Multiple myeloma is an incurable cancer of the bone marrow that affects the production of blood cells. The cancer destroys bones, causes anemia and weakens the body's immune system. Now, there is hope for people with this disease.

Hardy Jones is one of 750,000 people around the world with multiple myeloma, one of the most difficult cancers to control. Doctors can extend the life of multiple myeloma patients with drugs that have evolved from thalidomide, a substance proven to cause birth defects in pregnant women.
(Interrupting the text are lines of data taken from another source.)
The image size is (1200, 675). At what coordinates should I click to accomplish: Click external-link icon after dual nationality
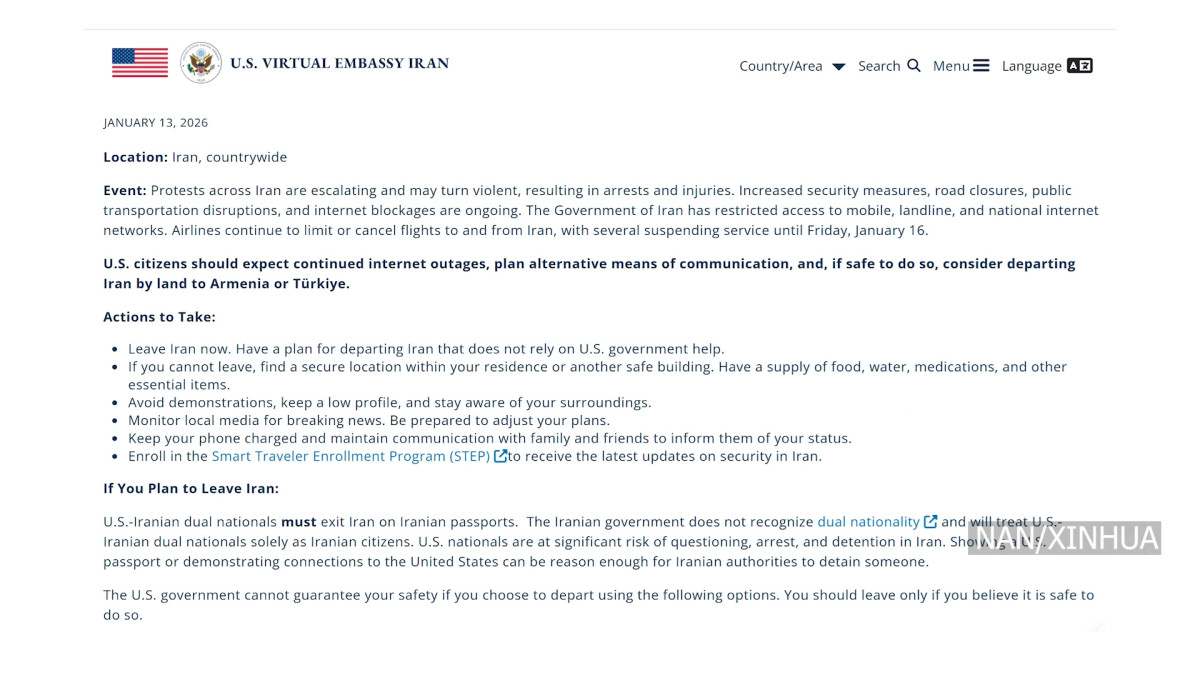point(931,522)
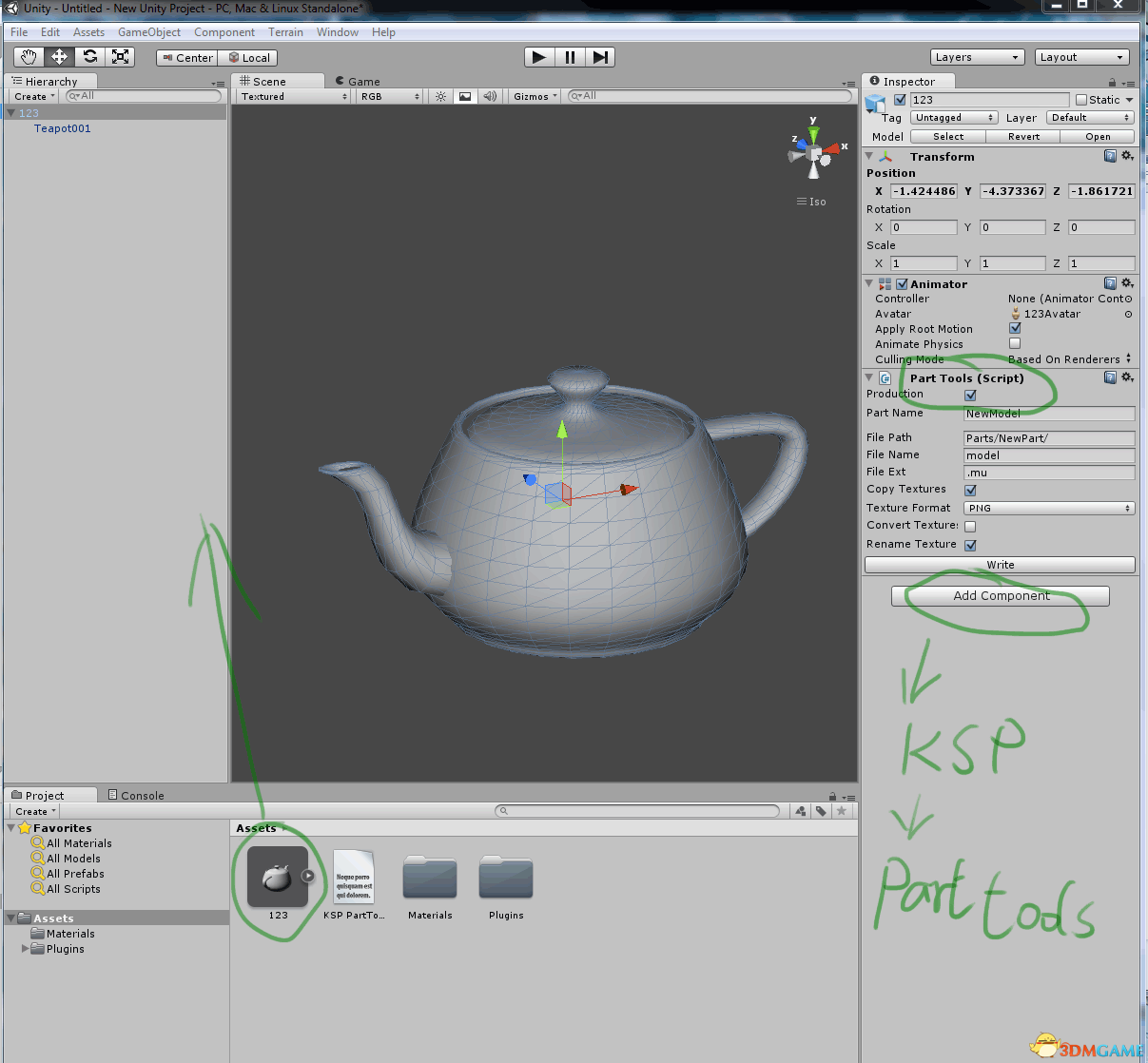Open the Texture Format PNG dropdown
This screenshot has height=1063, width=1148.
point(1048,508)
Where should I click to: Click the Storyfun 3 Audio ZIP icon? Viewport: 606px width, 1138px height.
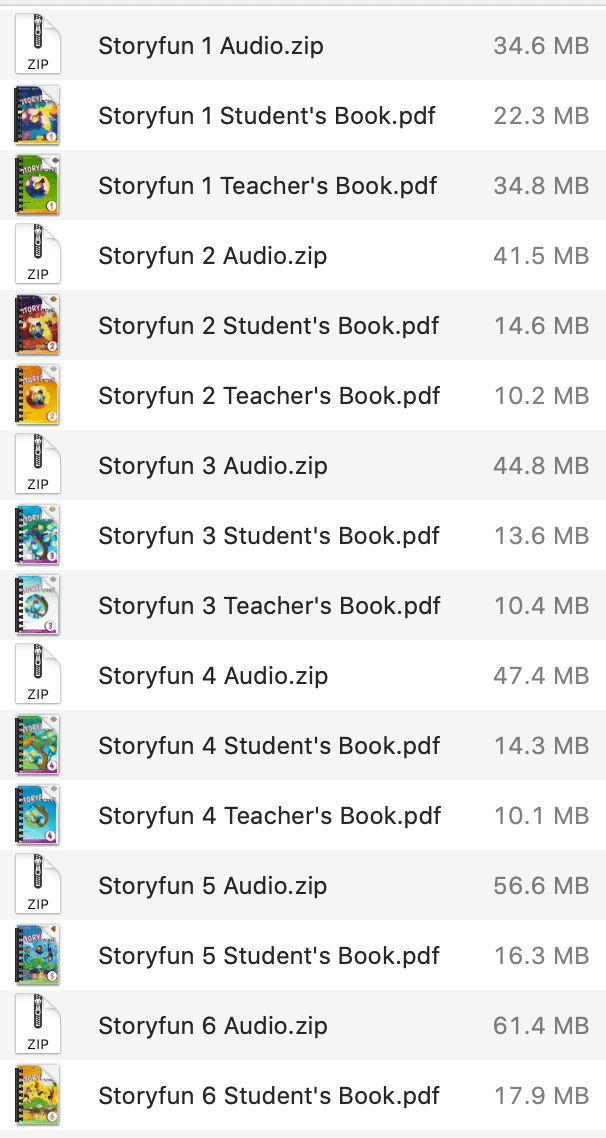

The once-dangerous drug is giving new hope to patients such as Paul Nicholss. "I've really have been able to get my life back. I'm running again. I've got far more energy than I've had in the last three years,” Nicholss said. “I can't overemphasize the fact that I feel so much more normal."

Two drugs -- Revlimid and Thalomid -- the newest generation of thalidomide, are helping patients with multiple myeloma. Hardy Jones takes Thalomid. “I started taking Thalomid immediately after diagnosis, and I was monitoring, of course, my blood numbers, and the impact was astonishing,” Jones said. “It brought the amount of myeloma in my system down by 97 percent within six weeks."

These new medications extend patients' lives without the side effects of chemotherapy. Dr. Brian Durie, head of the International Multiple Myeloma Foundation, said, "The use of these targeted agents such as Thalomid and Revlimid has had a profound impact. A disease which was fatal in the past now has been converted into a disease which in many cases is a chronic disease.” He said, “Patients are living longer. Patients are living five years, 10 years, 15 years --which was really unheard of in the past."

Dr. Durie says medical science is on the threshold of transforming a terminal cancer into a disease that can be controlled for long periods of time.

The International Multiple Myeloma Foundation says people of African descent seem to be more susceptible to multiple myeloma. However, reliable statistics about the disease in sub-Saharan Africa are not available. Physicians in central and eastern Europe are seeing a sharp rise in multiple myeloma patients, as are physicians in China. The International Multiple Myeloma Foundation says there appears to a connection between multiple myeloma and pollution caused by industrialization.